Своеобразную реинтерпретацию этих тем представляет фотография Ги Бурдена «Посвящение Хичкоку»[338]
. На ней модель Симона Дайенкур позирует в роскошном меховом пальто рядом с огромной птицей (игра с масштабом, скорее всего, достигается здесь за счет совмещения двух изображений): живой или чучелом – разобрать невозможно. Их взаимное расположение (птица будто бы восседает на голове модели или свешивается с нее), с одной стороны, отсылает все к той же традиции использования чучел пернатых в качестве шляпных украшений. С другой стороны, размещение головы Дайенкур под гузкой курицы-переростка выглядит комично с оттенком скабрезности – в духе переворачивания знаменитого пассажа из Рабле про гусенка. В итоге общее впечатление от снимка балансирует между желанием и отвращением, между смешным и жутким. Но если здесь скорее побеждает первое, то более ранние фотографии Бурдена для французского Vogue, на которых модели сняты на фоне мясных лавок парижского Центрального продуктового рынка Ле-Аль, не случайно были опубликованы под заголовком «Шокирующие шляпы» – в самом деле шокированная аудитория обрушила на редакцию поток жалоб[339].Сопоставление этих снимков Бурдена с «Посвящением Хичкоку» наглядно показывает, до какой степени иллюзия жизни является «поверхностным» эффектом. Одним из первых значимость работы с поверхностью осознал британский натуралист Чарльз Уотертон (1782–1865) – пионер «современной», то есть жизнеподобной таксидермии. Новаторский метод Уотертона заключался в отказе от использования каркаса, на который прежде было принято натягивать шкуру животного при изготовлении чучела, что зачастую приводило к ее деформациям при высыхании.
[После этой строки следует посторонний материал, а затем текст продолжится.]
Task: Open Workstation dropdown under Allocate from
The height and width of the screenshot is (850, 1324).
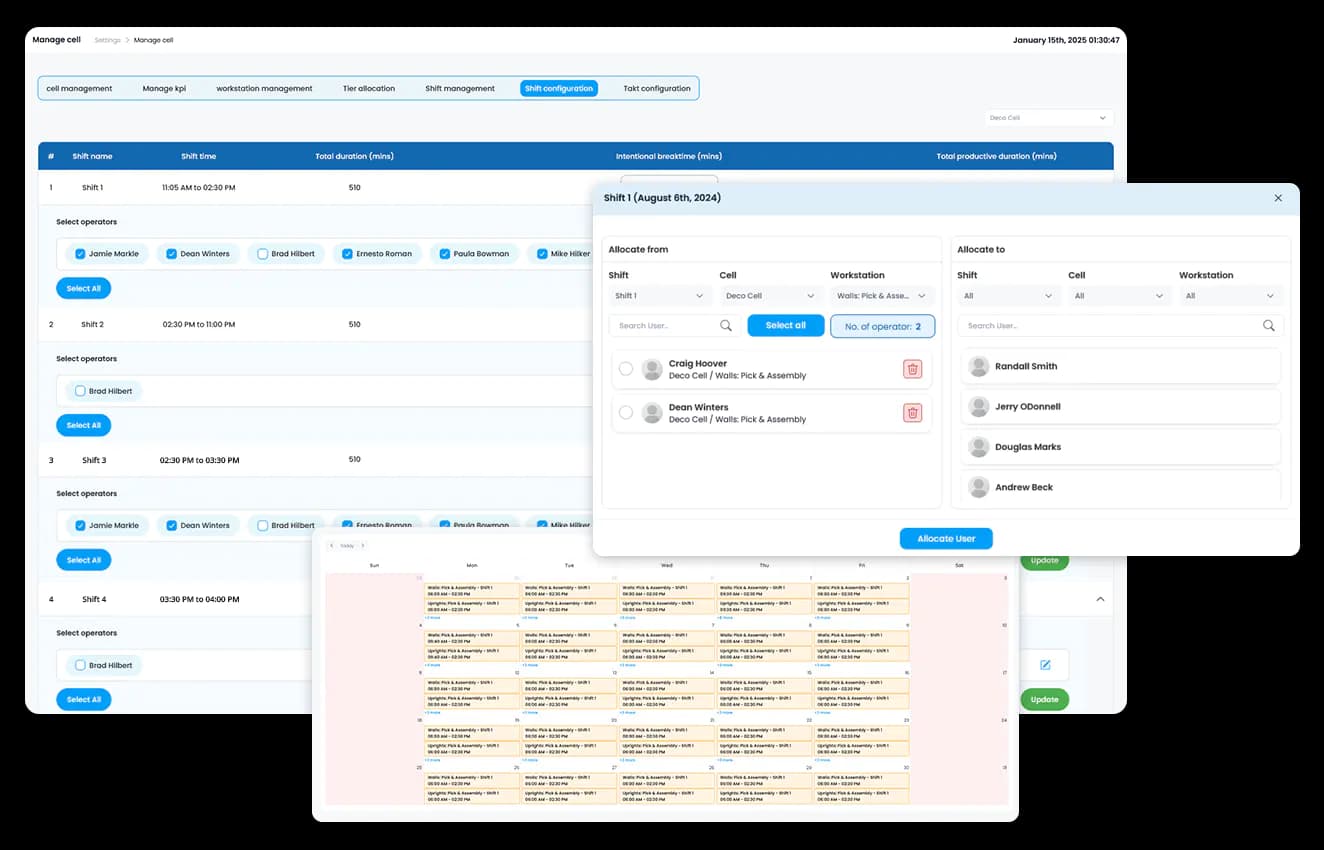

Вместо этого Уотертон продолжительно вымачивал шкуры в растворе сулемы, который защищал их от разложения и паразитов, а также позволял добиться одновременно высокой прочности и податливости материала. В результате таксидермист «вылепливал» из шкуры натуралистичный облик животного, который, по мнению Уотертона, должен был заставить зрителя воскликнуть: «Оно живое!» – хотя созерцаемый объект был не только лишенным жизни, но и совершенно полым внутри[340]
.Освежеванные кроличьи тушки на фотографии Бурдена являют неприкрытое, недвусмысленное зрелище смерти – и в то же время привлекают внимание к телу модели как к декоративной поверхности, к механизмам моды, маскирующим уязвимость и бренность плоти, бесконечно производя иллюзорные образы молодости, красоты и (символического) бессмертия. С другой стороны, подчиняясь логике модной геометрии, диктуемой взглядом фотографа и присутствием модели, продукция мясного ряда приобретает собственный визуальный ритм и обнаруживает абстрактно-декоративные качества. Тонкая грань между желанием и отвращением, определяемая способом подачи и условиями восприятия, оказывается в центре внимания в романе Эмиля Золя «Чрево Парижа», местом действия которого – как и фотосессии Бурдена – выступает Ле-Аль. Сначала главный герой наблюдает, как мясную продукцию рано утром доставляют на рынок: туши здесь названы «трупами», а везущие их подводы – «катафалками»; не только вид, но и запах свежего мяса отвратителен. Совсем другую картину являет колбасная лавка, в которой привлекательным образом аранжированные товары уподобляются модным изделиям: «с усаженной крючьями перекладины свешивались ожерелья сосисок, колбас, сарделек, – симметричные, напоминающие шнуры и кисти на роскошных драпировках; а за ними показывали свое кружево лоскутья бараньих сальников, образуя фон из белого мясистого гипюра»[341]
. Аналогичным образом мертвые животные и птицы переставали быть таковыми, превращаясь в элементы модного костюма, интерьерного декора или музейной экспозиции: стеклянные глаза и «подставка из красного дерева», как у флоберовского Лулу, полностью меняли контекст восприятия тушки, способствуя ее коммодификации.